Thursday, March 12, 2009

The Cure


This is classic Cure. Brilliant, infuriating, inspired, perverse and all points in between, all in one 90 minute set. There has to be some degree of understanding, some allowances made, though. When you've been around for almost 35 years and released 13 albums, whittling all that down to an hour and half must be hard. Especially when you are used to playing for anything up to three and a half hours. In turn, though, this makes it all the harder to understand why they choose to go with not one but three songs which each last in excess of seven minutes. That's 28% of the stage time gone on three numbers and you've still got most of your career to cover.

Infuriation rises on two counts, though. The first is that, when tickets went on sale, Robert Smith promised that this wouldn't be a show to promote the new album, '4.13 Dream'. Yet there are no fewer than six songs in this set from that album, few of which come anywhere close to the highlights of previous albums. Even if Smith wanted to emphasise the band's more recent work, was there really no room for songs such as 'alt.end' or 'Where the Birds Always Sing'? Stand either of those against the bland Cure-by-numbers of songs such as 'The Hungry Ghost' and you can easily see how off-target this set was.

Similarly, for all the protestations that there would be at least one song from each album, no song from 'Wild Mood Swings' got out of the starting gates.

On the other hand, as always with The Cure, the quality of the material and the brilliance of the performance transcends the irritations. 'From the Edge of the Deep Green Sea' is majestic, 'Disintegration' retains all of its brutal angst despite approaching it's 20th birthday and newie 'The Only One' really is everything good the band have ever done rolled into one. Onstage, Smith belies his age in a black hoodie and cargo pants whilst Simon Gallup seems to have turned into a 195os rocker. Porl Thompson, meanwhile, now looks like the bastard offspring of Richard O'Brien and Vivienne Westwood and stomps around the stage in heels higher than most of them women in the audience.

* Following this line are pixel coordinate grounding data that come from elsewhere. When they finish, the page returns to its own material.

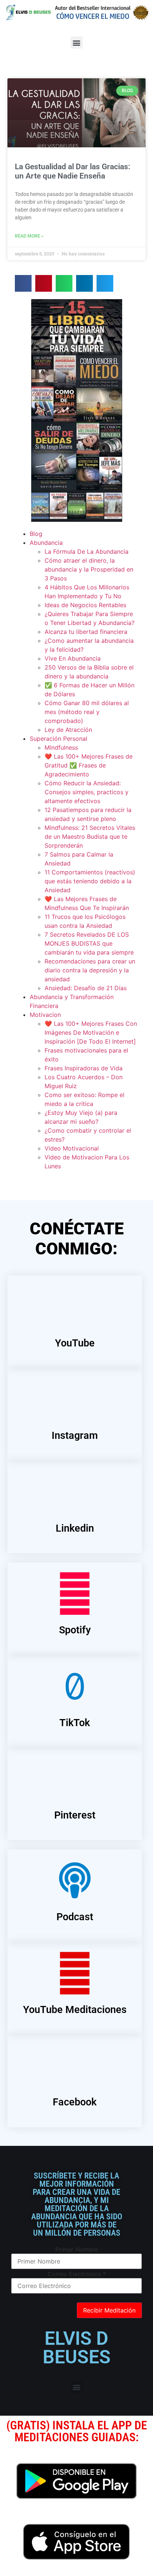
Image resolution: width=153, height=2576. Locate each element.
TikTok (74, 1723)
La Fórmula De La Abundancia (86, 551)
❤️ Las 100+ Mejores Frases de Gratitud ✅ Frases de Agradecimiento (89, 765)
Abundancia (46, 542)
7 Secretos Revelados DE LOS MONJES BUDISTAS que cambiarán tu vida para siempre (89, 943)
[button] (77, 42)
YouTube (75, 1343)
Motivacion (45, 1014)
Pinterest (74, 1815)
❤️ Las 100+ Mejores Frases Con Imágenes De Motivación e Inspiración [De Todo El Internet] (91, 1032)
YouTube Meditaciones (75, 2010)
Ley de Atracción (68, 729)
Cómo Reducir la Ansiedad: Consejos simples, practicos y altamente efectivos (86, 792)
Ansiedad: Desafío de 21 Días (86, 988)
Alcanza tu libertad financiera (86, 631)
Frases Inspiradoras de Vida (84, 1068)
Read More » (29, 236)
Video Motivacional (72, 1148)
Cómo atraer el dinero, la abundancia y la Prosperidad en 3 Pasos (89, 569)
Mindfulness (61, 747)
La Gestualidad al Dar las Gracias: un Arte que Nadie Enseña (72, 171)
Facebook (75, 2102)
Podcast (74, 1917)
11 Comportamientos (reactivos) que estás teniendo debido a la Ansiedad (90, 881)
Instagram (75, 1435)
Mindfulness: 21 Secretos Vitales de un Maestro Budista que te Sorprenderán (90, 836)
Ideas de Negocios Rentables (85, 605)
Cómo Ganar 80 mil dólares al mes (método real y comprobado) (87, 711)
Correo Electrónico (77, 2274)
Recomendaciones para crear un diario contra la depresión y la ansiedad (90, 970)
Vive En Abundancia (73, 658)
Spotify (75, 1630)
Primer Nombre (76, 2249)
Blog (36, 533)
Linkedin (75, 1528)
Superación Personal (58, 738)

Then, right at the end, they go and spoil it all by changing 'Killing An Arab' to 'Killing Another'. This is political correctness gone mad - but then again, how fitting that they celebrate their legacy by tarnishing a part of it? Its very wrong, but it is very Cure.

Franz Ferdinand


Finding something new to say about Scotland's finest art-rockers is hard to do. Everything about Alex Kapranos and co is so, well, safe. You know exactly what you are going to get - a few new songs, slightly more disco than the old ones, but not so much so that they alienate the old fans, old standards like 'Take Me Out' and 'This Fire', and the bit where they all batter seven shades of something out of the drumkit during 'The Outsiders'. Hell, you can even tell that there will be no 'Darts of Pleasure' tonight, because bass player Bob Hardy doesn't have a microphone. It's enjoyable, but it's hardly exciting.

Crystal Castles


What an abberation. What a horrible, stinking, filthy abberation. Booking Crystal Castles to play to this audience was the worst decision since Hitler decided that Germany wasn't quite big enough for his ego. They try - oh how they try! - but no matter how much Alice Glass preens, writhes and waves the footlights about, nothing can conceal the fact that, live, Crystal Castles are, well, a bit shit. Yes, there are problems with the microphone that render the vocal inaudible, but at the same time the music of any half decent band should provoke a reaction stronger than the 'So what?' that this set gets.

White Lies


What better way to start off a night dedicated to The Cure than with their latest descendants. White Lies take the gloom of early-80s Goth, through in the poppier moments of Joy Division and then add a sprinkling of the late Billy McKenzie to create the sort of epic sound many other bands can only dream of.

There's a delightful touch of naivety in their performance - opening with current single 'Farewell to the Fairground' before many have a chance to get into the auditorium, then tossing off their best known track, 'To Lose My Life', immediately after. But as the audience swells, so does the confidence of Harry, Charles and Jack and by the time they reach the elegiac sounds of 'Death' they have conquered not only their own fears, but the vast cavern that is the O2 Arena as well.